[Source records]
....................
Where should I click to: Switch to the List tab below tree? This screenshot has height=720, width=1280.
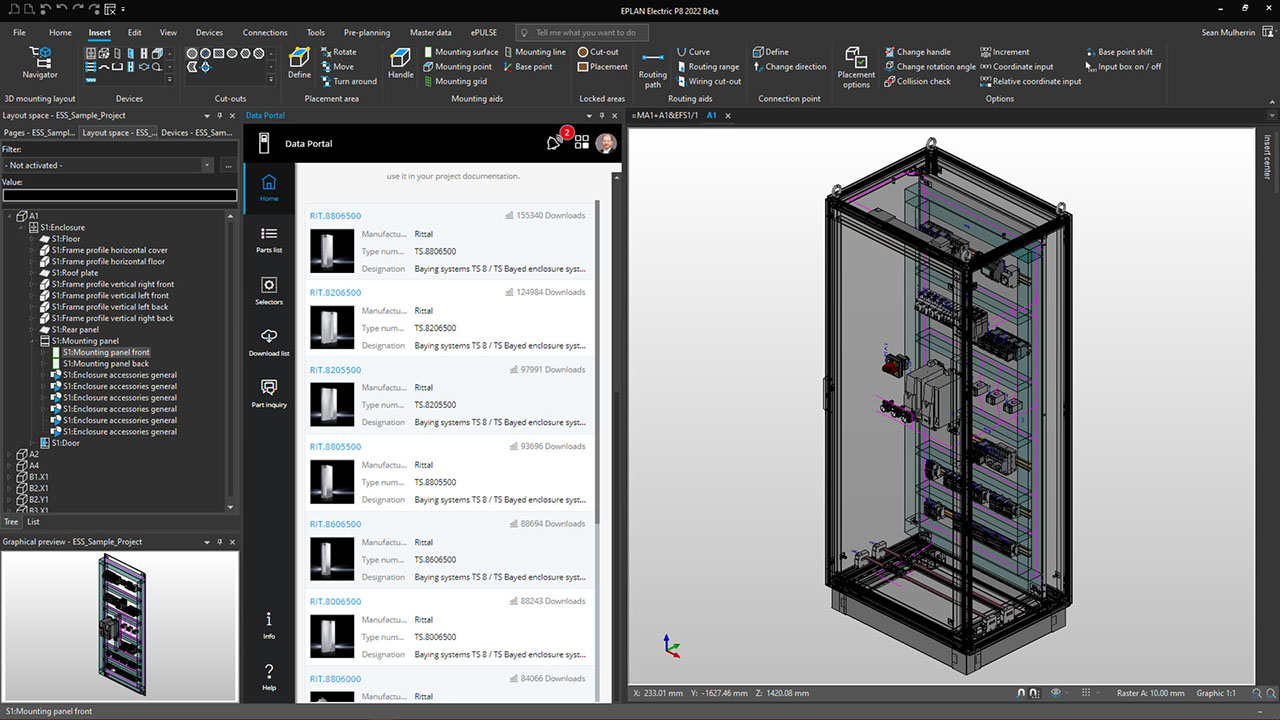tap(33, 522)
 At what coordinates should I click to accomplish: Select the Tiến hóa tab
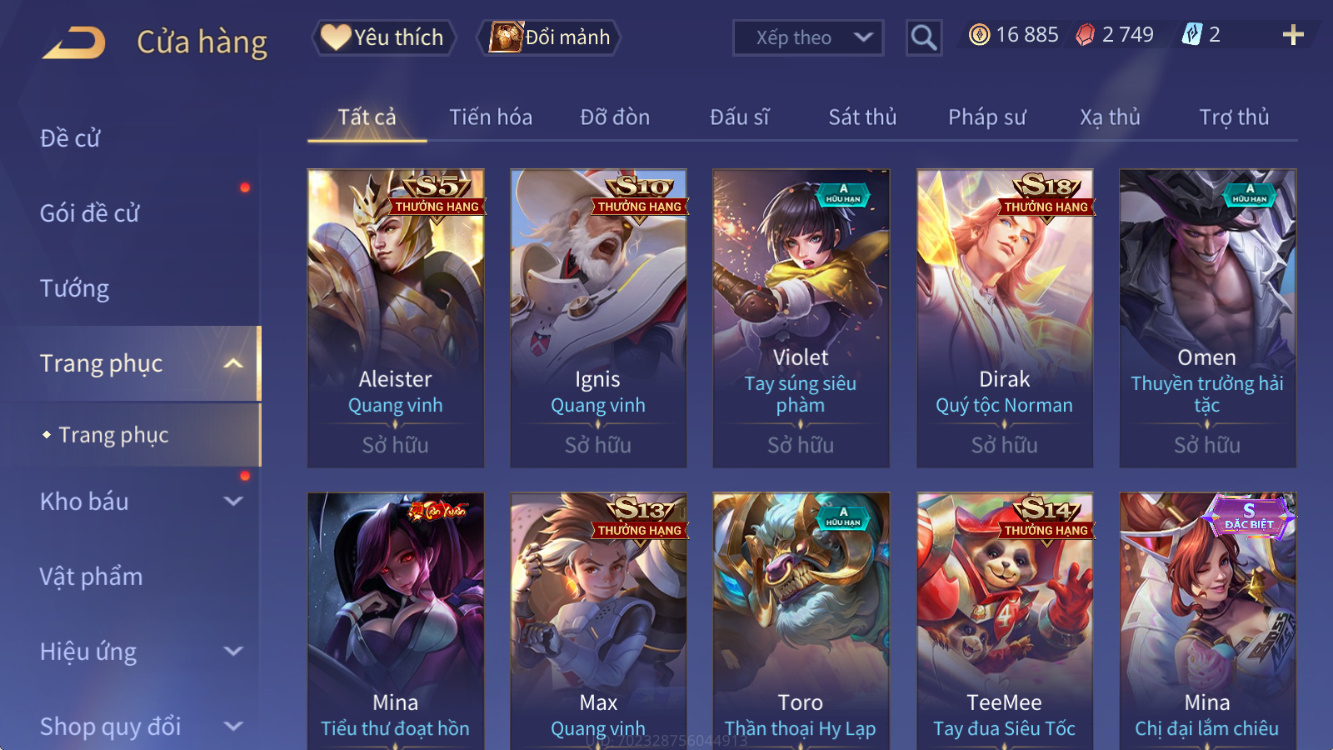(491, 117)
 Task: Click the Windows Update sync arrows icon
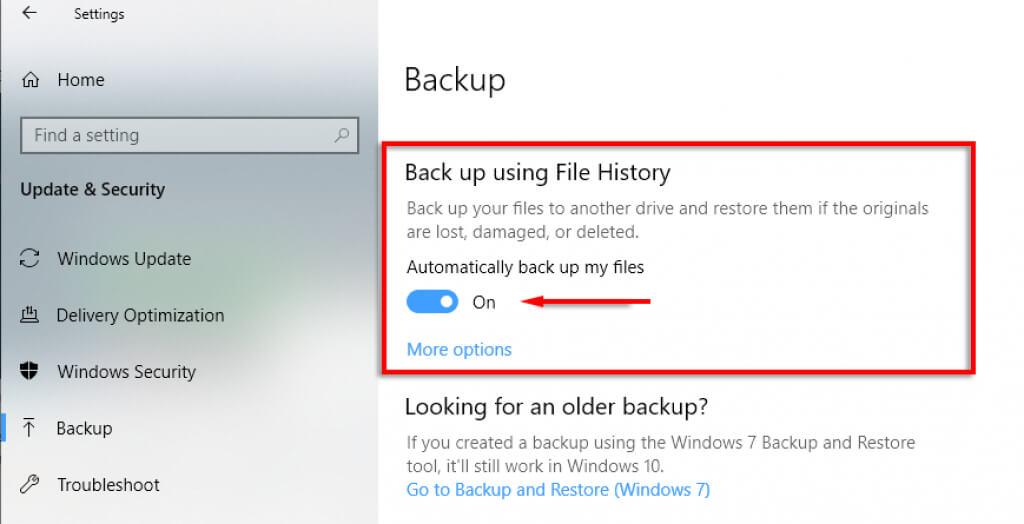[30, 259]
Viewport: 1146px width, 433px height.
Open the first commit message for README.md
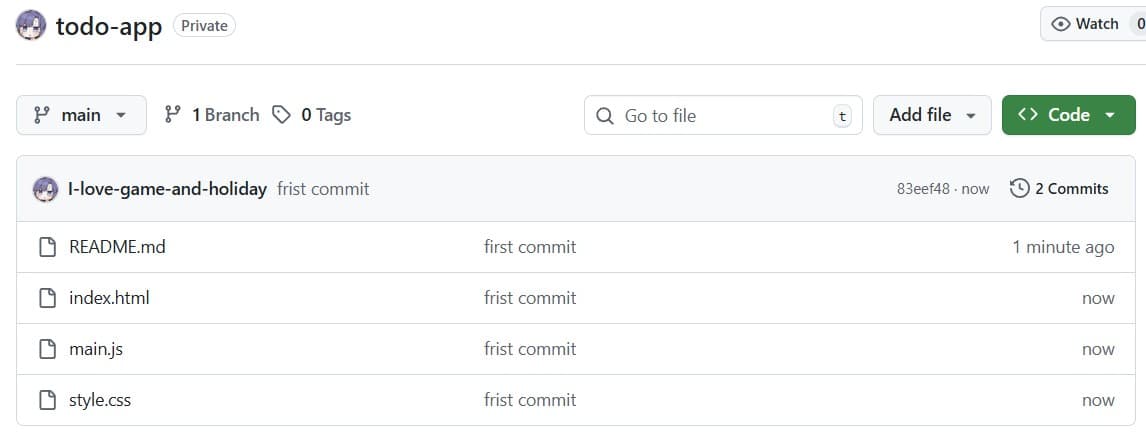click(x=530, y=247)
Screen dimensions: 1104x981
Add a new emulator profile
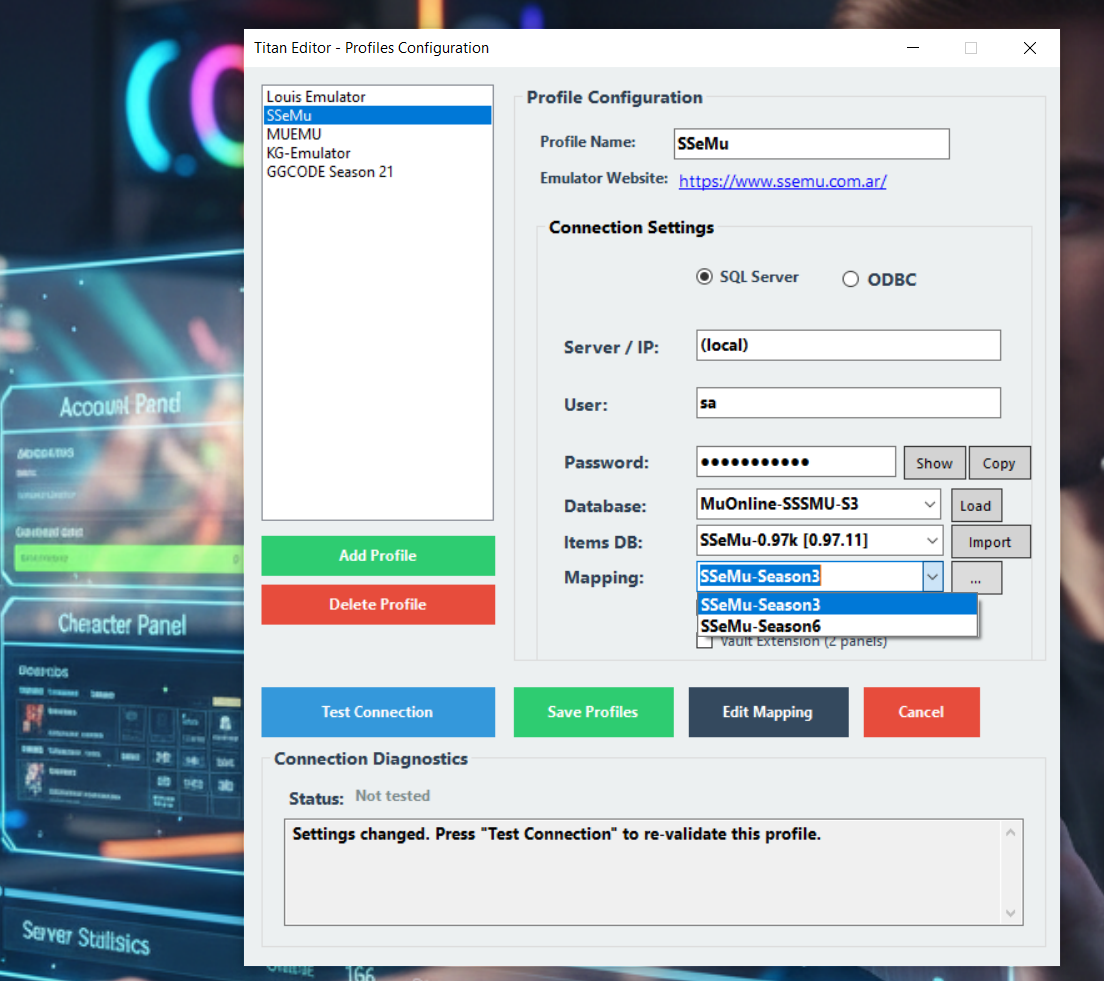coord(377,555)
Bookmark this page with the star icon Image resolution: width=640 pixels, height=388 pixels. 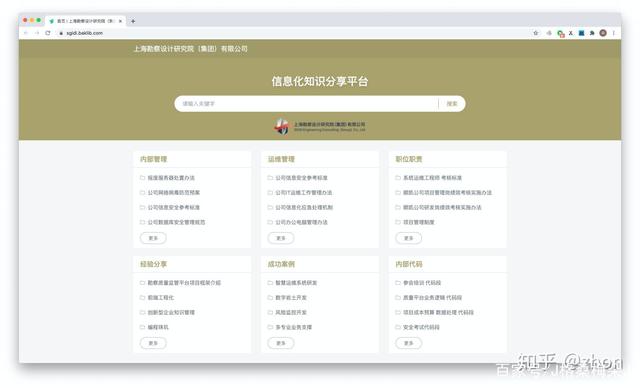pyautogui.click(x=536, y=33)
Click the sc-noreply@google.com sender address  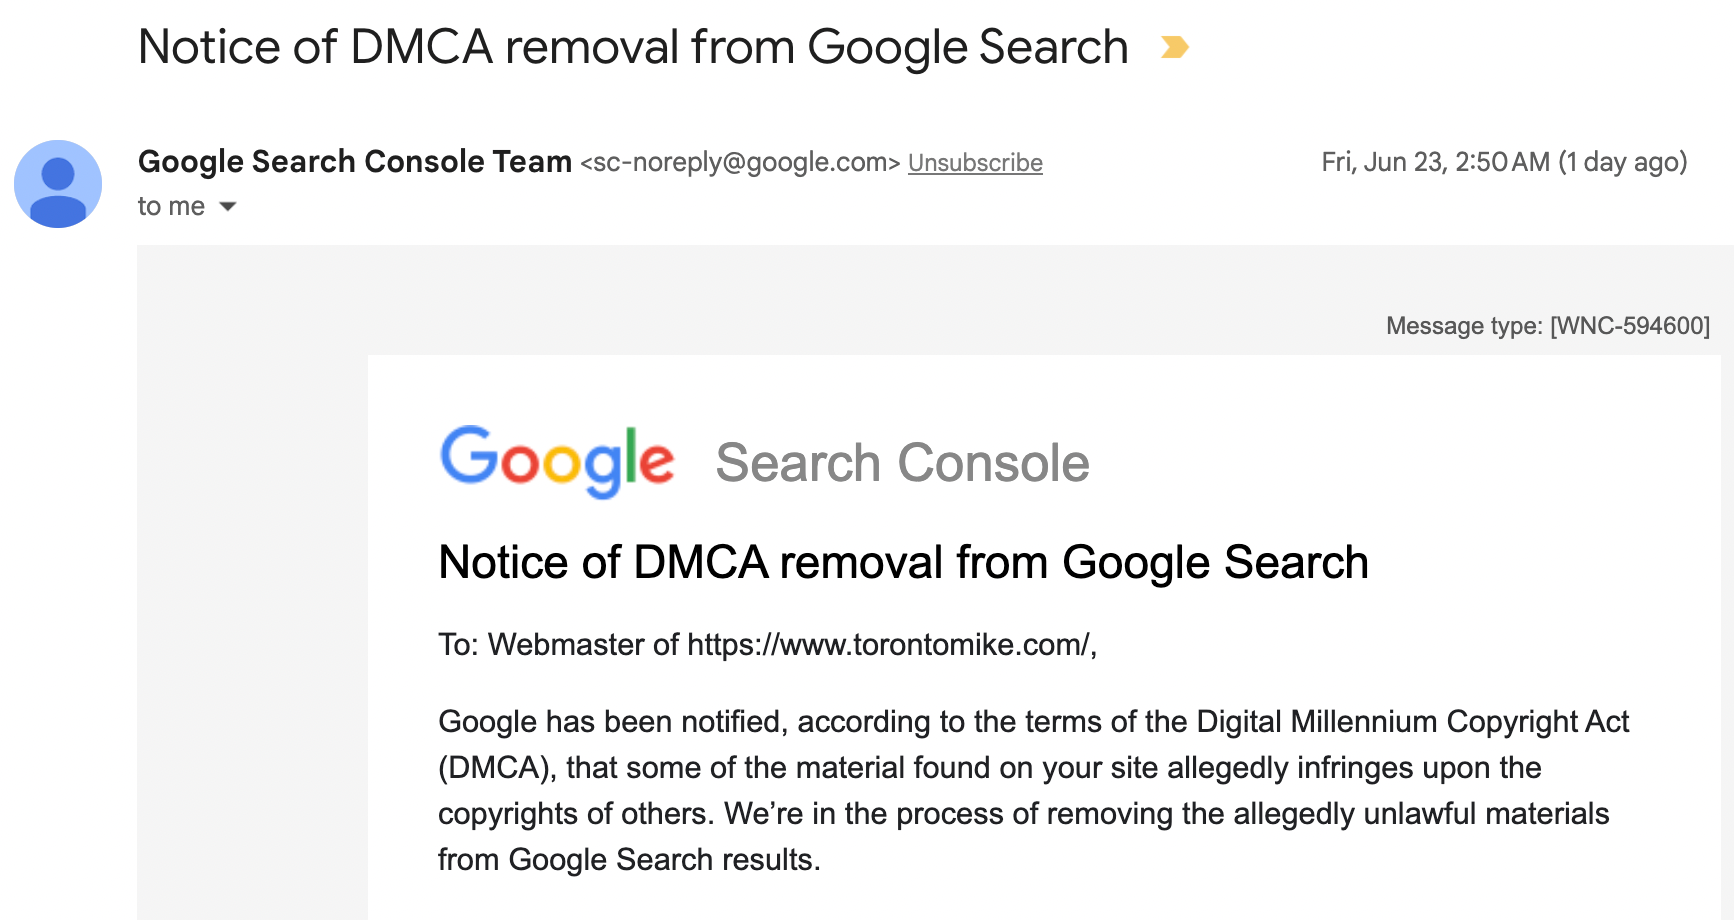click(740, 163)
....................
### Directions
Keep the pictures out and repeat exactly the lines from the beginning of the data through the line that contains "Viewport: 1146px width, 433px height.", both ends included.

### Answer section
Where should I click to: Switch to the List tab below tree? This screenshot has height=720, width=1280.
tap(33, 522)
 At what coordinates should I click to accomplish: Select the Tiến hóa tab
(491, 117)
 Task: Click the Windows Update sync arrows icon
[30, 259]
Viewport: 1146px width, 433px height.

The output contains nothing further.